Although immortalized in our fears in films like Armageddon and Deep Impact, this even is far from unlikely.
In fact, the reality is far more unsettling since none of the space agencies around the world today have any sure working method to deflect or stop an enormous space rock from crashing into Earth.
While scientists said that a catastrophic asteroid impact won’t happen any time soon, they believe that we should still be prepared to face such eventuality.
Earth’s First Space Defense Test
Space is teeming with billions of asteroids. In the Main Asteroid Belt alone, situated between Mars and Jupiter, scientists estimate that there are 1 to 1.9 million asteroids larger than 1 kilometer in diameter. That figure doesn’t include the million smaller ones.
These asteroids travel at an average speed of 25 kilometers per second, growing faster and faster as they get closer to the sun. Small asteroids that hit Earth have speeds of about 16 to 32 kilometers per second.
By comparison, the rogue asteroid that hit Earth 65 million years ago and wiped out the dinosaurs was just 10 kilometers in diameter.
To prevent such event from happening again, NASA and the ESA’s DART mission will test a deflection technique by targeting a binary asteroid system that will fly by Earth in 2021.
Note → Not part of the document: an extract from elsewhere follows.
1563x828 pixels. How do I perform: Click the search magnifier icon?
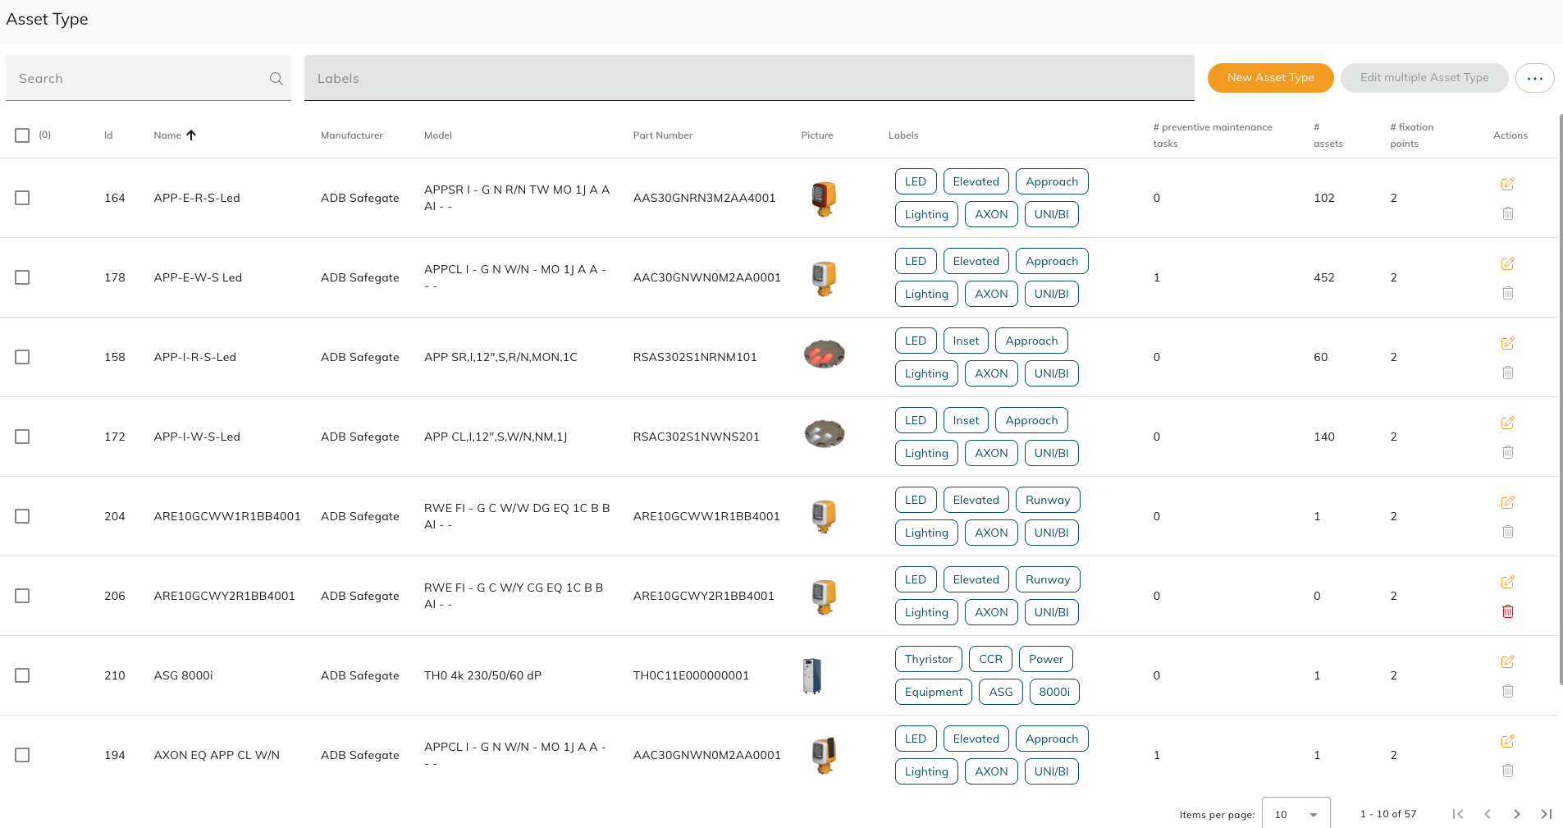[x=276, y=78]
NASA will launch a probe toward one of the two asteroids, called Didymoon. NASA will crash the spacecraft on this asteroid in an attempt to knock it out of its orbit around its larger partner, Didymos.
After the impact, ESA’s Hera mission will send another probe to Didymoon to conduct detailed before-and-after comparisons on the body of the asteroid. It will also examine if the collision affected Didymoon’s orbit.
The space defense test will mark our first attempt to alter the course of a space object in a measurable way.
“This will give us a good estimate of the impact’s momentum transfer, and hence its efficiency as a deflection technique,” Michael Kuppers, one of ESA’s Hera project scientists, said.
“These are fundamental parameters to enable the validation of numerical impact models necessary to design future deflection missions. We will better understand whether this technique can be used even for larger asteroids, giving us the certainty we could protect our home planet if needed.”